Take a Drink: every time someone gets screwed over by the system
Take a Drink: for every nice thing Ong does for Oscar
Take a Drink: every time the whole family is in peril
Do a Shot: whenever the little girl says something mind-numbingly obvious and/or precious
By: Henry J. Fromage (Two Beers) –
The Philippines may not leap to mind as a growing cinematic market, but its output has been growing and over the last few years it has started to land well-received nods at some major film festivals. Graceland was one of my favorite films last year, and Metro Manila looks like it has a shot at making my list for 2014.
If the absurdly entertaining Winter’s Tale doesn’t bump it off.

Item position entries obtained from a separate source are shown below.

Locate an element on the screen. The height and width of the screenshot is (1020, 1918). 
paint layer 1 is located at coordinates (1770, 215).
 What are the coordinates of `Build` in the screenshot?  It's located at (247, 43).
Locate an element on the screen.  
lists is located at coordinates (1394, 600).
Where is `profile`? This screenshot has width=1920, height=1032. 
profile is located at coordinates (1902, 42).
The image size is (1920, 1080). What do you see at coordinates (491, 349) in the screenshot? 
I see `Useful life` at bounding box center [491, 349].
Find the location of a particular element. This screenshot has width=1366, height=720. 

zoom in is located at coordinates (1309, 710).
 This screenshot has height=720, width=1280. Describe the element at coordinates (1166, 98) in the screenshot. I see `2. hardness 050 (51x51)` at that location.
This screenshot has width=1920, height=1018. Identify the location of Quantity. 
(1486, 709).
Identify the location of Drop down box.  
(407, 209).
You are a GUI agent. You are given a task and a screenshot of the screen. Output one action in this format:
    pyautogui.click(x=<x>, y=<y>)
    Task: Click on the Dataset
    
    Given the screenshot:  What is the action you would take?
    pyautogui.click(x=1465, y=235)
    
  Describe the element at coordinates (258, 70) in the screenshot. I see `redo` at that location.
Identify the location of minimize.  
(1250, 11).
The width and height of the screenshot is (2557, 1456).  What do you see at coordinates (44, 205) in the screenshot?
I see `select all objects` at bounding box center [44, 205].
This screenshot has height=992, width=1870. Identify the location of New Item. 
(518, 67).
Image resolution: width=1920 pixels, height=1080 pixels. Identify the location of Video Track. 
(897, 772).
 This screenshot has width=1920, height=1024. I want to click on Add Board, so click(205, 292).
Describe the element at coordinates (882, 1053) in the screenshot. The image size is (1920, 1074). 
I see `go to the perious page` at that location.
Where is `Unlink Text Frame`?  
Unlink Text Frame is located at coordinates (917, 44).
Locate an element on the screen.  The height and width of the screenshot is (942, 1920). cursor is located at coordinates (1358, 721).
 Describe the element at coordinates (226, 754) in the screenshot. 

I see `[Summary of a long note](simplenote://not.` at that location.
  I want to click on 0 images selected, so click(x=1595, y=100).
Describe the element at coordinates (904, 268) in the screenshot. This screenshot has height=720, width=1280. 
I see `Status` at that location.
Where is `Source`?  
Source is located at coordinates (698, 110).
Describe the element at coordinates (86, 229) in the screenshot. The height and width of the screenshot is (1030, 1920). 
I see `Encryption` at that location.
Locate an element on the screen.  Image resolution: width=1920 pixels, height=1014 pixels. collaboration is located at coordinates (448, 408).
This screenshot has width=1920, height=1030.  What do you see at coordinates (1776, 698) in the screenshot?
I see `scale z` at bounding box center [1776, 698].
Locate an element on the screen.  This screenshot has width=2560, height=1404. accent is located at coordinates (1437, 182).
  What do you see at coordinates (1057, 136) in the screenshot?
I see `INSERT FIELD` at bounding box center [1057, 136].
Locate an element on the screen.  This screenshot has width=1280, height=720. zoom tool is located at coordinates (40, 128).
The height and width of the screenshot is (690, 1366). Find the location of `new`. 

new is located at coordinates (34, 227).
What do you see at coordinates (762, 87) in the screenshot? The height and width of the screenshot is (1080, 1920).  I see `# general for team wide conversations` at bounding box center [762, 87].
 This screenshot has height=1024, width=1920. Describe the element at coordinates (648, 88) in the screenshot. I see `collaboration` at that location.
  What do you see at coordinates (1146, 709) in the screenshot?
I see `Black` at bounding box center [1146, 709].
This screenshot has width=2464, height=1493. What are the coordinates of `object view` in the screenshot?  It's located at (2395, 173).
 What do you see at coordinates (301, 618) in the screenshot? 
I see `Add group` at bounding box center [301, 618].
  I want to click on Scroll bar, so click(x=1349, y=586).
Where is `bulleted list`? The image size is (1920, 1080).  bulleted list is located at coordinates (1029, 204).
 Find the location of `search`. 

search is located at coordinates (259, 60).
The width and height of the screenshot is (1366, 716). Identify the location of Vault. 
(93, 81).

It’s the tale of Oscar (Jake Macapagal), a poor rice farmer who moves his family to Manila in search of work. After more than their share of hardships, he finds it- as a security guard in in the highly dangerous armored truck field. Even with the danger, everything seems ideal- a great partner, Ong (John Arcilla), constantly helping him out, a steady paycheck, and a more secure place for his family to live. In Metro Manila, though, it takes more than good luck to get ahead.
Let’s get one thing out of the way right off- Metro Manila is more melodrama than cinerealism, despite its setting and serious tone. It’s an excellent melodrama, though, instantly engaging and easily invoking empathy for the plight of its characters.
A great deal of the credit for that, of course, is its performances, and Macapagal in particular does a great job portraying a fundamentally decent man trying to make his way in an indecent world, until at last he’s driven to push back against it. His wife, played by Althea Vega, also does heartbreaking work as a simple woman resigned to doing what she must to survive, and not interested in pretending like she likes it. A last nod to Arcilla, whose affable, joyful, and slightly cynical personality is perfect for each stage of his character.
Director Sean Ellis shows some serious potential in his debut, delivering tight editing, intriguing sound design, and gorgeous cinematography (he also serves as his own DP). In particular, his handling of action sequences is hard-hitting and realistic.
I’d say “as opposed to Hollywood”, but I guess being confused and disoriented is pretty realistic.
What really takes this film from good to great, though, is an apparently secondary storyline of a plane hijacker that intersects metaphorically with the main plot in increasingly meaningful ways, culminating in a simply spectacular ending. It made me rewatch the first scene right after the film ended, and if I didn’t have to leave then I probably would’ve watched the whole movie all over again.
Three minutes into Metro Manila, I could tell that was either made by a non-Filipino filmmaker, or geared towards non-Filipino audiences. The Banaue Rice Terraces make for a beautiful backdrop, but an English speaker would never have to grow rice in the first place with all the tourism business in the area, much less have to head to Manila for work with no plan whatsoever.
If you know nothing about The Philippines, these details won’t annoy you so much. What may, though, is how this poor family hits every branch of the poverty struggle cliché tree on its drop from the top. When the little girl gets recruited for prostitution, that was a tad too far for me (although they don’t go any further with it, thankfully).
Speaking of the girl, pretty much every word out of her mouth is painfully on the nose. Yeah, this is the type of film where a child sees a fancy hotel and asks “Daddy, is that where we go when we die?”
Maybe her name is Lil’ Miss Maliwanag… (Bonus Tagalog joke!)
Metro Manila may embrace a few too many clichés, but thanks to strong acting and directing and one incredible finale, it soars above them in the end.